If that is manslaughter, as the law defines it, we are utterly incapable of logic. The law says that manslaughter is the unlawful killing of a human being without malice expressed or implied.
What we had here, obviously, was cold-blooded, premeditated murder, for which the penalty in South Carolina is supposed to be the death sentence. Quite possibly the woman was insane, but the court held otherwise. Moreover, that would in no case justify a manslaughter verdict, since it is the law's position that no insane person can be held guilty of either murder or manslaughter. As for mitigating moral circumstances, they look dubious enough in view of the time which had elapsed. And there again, the law gives no latitude--holds rightly that there are no circumstances which justify premeditated murder.
In short, it is impossible to find an excuse for this verdict, save of course in the kind of chivalry which is so tender of womanhood that it feels it necessary to assure discarded wives with itchy trigger fingers that they may go right ahead without any fear of the hot seat.
Reynolds Aims His Fire at The Whole Crowd of Aliens
South Carolina, whose Legislature is in session about half the time, has taken notice of the Fifth Columnists and passed a law. That is, the House passed a bill and sent it to the Senate.
Under this bill the State would require aliens to register and would punish spying and other conspiratorial activity.
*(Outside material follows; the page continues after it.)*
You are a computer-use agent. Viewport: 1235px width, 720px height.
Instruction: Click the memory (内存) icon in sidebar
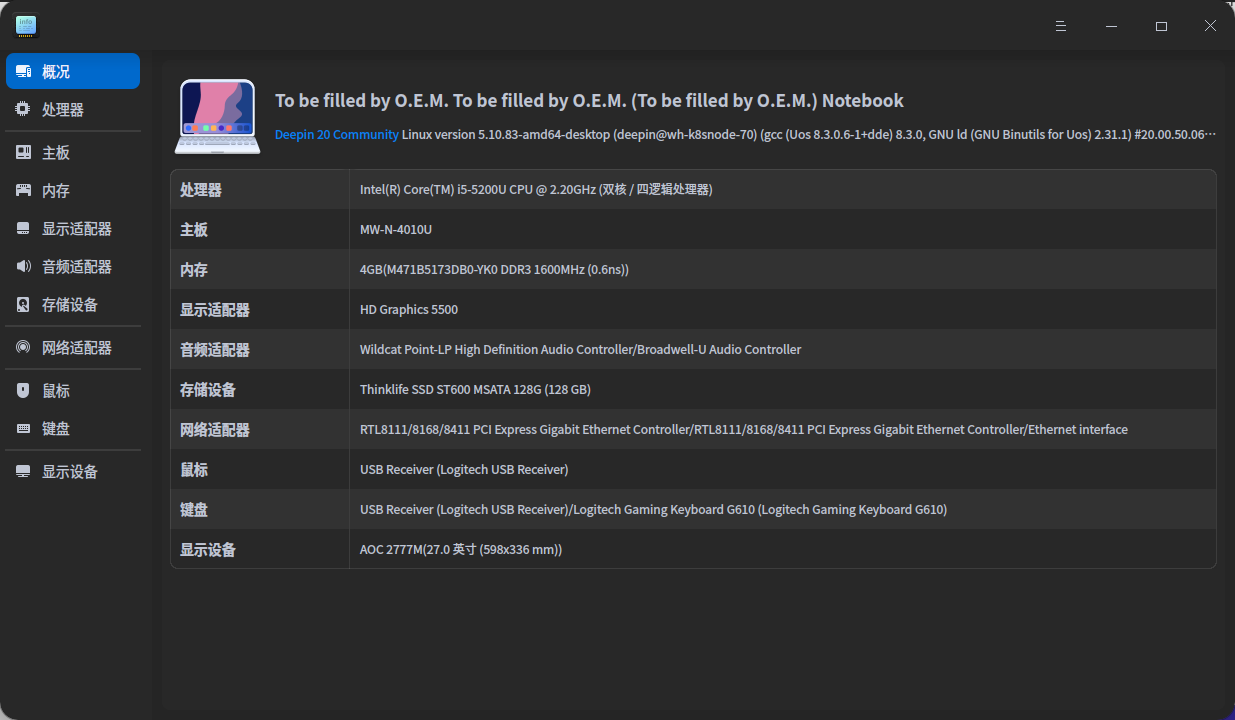tap(23, 191)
And how much more sensible and discriminating that is than the bill which the United States Senate passed this week, containing the amendments submitted by Bob Reynolds.
There is no mistaking the fact that Bob's amendments were not designed primarily to keep down Fifth Column activities but to use the war scare to vent his cherished spite against aliens. That is shown by his proposal to limit the aliens which may be employed in any one interstate industry to ten per cent of its total employees.
Did he make any distinction between aliens in process of Americanization and the fuzzy-bearded, heiling, sinister kind? He did not. He lumped all aliens together, and the irony of it is that under his bill it could easily turn out that the Fifth Columnists could keep their jobs while the potential citizens among them were losing theirs.
Register aliens, to be sure, that is only sensible. Put the conspirators or suspected conspirators among them where they can do no harm. But don't create by wholesale a class of refugees in America without regard to their individual character or patriotism. That would be both cruel and senseless.